Inhibition of DNA replication by HsCdc6-5X does not require stable protein interactions between HsCdc6-5X and G1 cyclins. (A) HeLa-S3 cells were arrested for 16 h in G2/M using nocodazole. At 6–8 h after release into nocodazole-free medium, the following proteins were injected into the nucleus of the cells: GST-HsCdc6 (wt), GST-HsCdc6-Cy (wt Cy), GST-HsCdc6-5X (5X), and GST-HsCdc6-5X.Cy (5X-Cy). Cells were fixed, stained with antibodies against GST and against BrdU, and analyzed by indirect immunofluorescence microscopy. n represents the number of cells that were successfully injected and analyzed for BrdU incorporation. Cells that visibly incorporated BrdU were defined as BrdU-positive cells, whereas BrdU-negative cells were those not stained.
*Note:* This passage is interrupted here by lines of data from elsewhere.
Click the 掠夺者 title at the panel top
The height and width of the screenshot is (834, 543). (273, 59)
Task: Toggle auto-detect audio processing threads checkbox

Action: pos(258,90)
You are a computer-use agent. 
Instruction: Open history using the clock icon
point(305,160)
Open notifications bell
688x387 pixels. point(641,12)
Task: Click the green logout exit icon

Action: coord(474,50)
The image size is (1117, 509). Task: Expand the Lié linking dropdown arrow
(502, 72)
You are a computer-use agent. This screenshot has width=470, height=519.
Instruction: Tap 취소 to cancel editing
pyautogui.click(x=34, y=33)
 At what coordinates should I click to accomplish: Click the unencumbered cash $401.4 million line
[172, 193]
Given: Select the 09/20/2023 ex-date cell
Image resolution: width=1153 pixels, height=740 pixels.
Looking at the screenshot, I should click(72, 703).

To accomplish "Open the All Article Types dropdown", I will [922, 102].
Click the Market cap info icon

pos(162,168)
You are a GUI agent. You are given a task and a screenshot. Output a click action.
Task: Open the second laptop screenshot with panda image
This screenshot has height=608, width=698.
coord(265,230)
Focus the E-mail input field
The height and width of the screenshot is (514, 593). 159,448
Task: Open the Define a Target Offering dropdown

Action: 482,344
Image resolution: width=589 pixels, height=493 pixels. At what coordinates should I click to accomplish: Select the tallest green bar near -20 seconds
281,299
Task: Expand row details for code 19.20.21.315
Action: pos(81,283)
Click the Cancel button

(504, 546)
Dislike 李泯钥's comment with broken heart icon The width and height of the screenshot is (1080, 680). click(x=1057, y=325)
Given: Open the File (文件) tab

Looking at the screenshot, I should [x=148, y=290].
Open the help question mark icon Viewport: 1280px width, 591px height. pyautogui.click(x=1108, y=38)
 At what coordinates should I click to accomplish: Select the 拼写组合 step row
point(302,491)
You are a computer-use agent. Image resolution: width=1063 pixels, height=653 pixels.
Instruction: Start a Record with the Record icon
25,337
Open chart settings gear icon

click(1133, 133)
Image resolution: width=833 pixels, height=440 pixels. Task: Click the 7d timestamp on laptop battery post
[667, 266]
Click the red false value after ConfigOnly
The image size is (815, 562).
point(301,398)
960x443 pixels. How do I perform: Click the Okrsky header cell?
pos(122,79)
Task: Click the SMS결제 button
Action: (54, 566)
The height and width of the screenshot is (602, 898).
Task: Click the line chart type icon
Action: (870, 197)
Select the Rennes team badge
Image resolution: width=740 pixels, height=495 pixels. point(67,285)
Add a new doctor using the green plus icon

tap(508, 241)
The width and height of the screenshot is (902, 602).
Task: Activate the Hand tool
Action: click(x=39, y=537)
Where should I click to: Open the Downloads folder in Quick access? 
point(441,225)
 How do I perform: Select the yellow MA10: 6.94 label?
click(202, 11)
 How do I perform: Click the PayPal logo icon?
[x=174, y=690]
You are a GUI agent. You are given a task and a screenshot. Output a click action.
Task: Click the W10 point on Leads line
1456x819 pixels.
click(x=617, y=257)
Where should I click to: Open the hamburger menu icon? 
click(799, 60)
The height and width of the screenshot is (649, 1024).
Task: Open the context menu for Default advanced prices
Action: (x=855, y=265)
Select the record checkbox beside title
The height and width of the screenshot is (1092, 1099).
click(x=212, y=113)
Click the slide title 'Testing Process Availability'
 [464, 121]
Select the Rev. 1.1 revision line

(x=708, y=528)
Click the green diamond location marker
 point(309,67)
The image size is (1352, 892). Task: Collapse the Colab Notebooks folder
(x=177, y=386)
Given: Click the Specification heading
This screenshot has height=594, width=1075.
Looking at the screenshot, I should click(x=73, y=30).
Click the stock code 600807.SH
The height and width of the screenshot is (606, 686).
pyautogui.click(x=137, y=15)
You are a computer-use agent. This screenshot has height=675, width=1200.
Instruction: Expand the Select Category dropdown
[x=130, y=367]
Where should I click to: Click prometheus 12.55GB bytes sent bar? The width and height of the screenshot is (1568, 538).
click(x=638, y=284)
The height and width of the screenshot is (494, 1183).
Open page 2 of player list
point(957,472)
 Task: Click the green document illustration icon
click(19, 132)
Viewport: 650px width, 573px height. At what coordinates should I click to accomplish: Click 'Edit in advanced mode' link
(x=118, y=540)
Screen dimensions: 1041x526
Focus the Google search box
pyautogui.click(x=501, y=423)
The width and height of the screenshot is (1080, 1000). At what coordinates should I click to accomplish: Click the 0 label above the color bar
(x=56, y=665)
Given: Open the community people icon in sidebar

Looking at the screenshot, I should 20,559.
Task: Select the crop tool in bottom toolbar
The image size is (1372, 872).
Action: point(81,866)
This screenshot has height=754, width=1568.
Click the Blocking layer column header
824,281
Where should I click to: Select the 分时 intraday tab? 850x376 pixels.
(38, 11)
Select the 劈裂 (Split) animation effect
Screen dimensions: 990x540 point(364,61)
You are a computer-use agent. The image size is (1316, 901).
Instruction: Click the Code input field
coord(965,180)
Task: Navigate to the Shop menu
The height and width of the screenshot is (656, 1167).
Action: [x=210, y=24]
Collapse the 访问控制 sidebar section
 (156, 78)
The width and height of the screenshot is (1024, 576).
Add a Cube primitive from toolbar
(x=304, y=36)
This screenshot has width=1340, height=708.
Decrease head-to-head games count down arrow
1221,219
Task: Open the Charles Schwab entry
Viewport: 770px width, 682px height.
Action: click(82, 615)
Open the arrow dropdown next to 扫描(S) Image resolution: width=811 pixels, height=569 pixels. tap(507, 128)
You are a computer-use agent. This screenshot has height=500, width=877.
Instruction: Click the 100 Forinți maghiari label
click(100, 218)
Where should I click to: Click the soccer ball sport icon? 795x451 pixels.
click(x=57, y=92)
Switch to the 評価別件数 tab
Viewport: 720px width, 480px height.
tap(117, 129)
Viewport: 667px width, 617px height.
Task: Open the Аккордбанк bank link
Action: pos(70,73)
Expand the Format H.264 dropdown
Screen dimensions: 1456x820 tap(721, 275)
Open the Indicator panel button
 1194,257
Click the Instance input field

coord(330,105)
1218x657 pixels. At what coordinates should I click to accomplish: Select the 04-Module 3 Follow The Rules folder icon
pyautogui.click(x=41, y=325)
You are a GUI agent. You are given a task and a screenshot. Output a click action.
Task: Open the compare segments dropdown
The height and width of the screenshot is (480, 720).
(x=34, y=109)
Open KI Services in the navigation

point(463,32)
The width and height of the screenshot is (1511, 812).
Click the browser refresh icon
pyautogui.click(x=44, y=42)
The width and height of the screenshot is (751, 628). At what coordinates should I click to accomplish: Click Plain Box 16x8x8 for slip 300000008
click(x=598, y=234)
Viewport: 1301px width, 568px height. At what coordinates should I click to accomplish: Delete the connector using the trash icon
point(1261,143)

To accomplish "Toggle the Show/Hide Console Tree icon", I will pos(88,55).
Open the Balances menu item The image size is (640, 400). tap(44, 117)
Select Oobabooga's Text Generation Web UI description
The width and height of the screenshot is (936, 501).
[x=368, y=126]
Error bars, the average error of the mean as determined from two separate experiments. (B) HeLa-S3 cells that had been synchronized as described in (A) were injected with GST-HsCdc6-5X (GST-5X) together with indicated amounts of cyclin/Cdk complexes, shown as molar excess over GST-HsCdc6-5X. For the first column pair, cells were injected only with cyclin/Cdk. Error bars, the average error of the mean as determined from two separate experiments.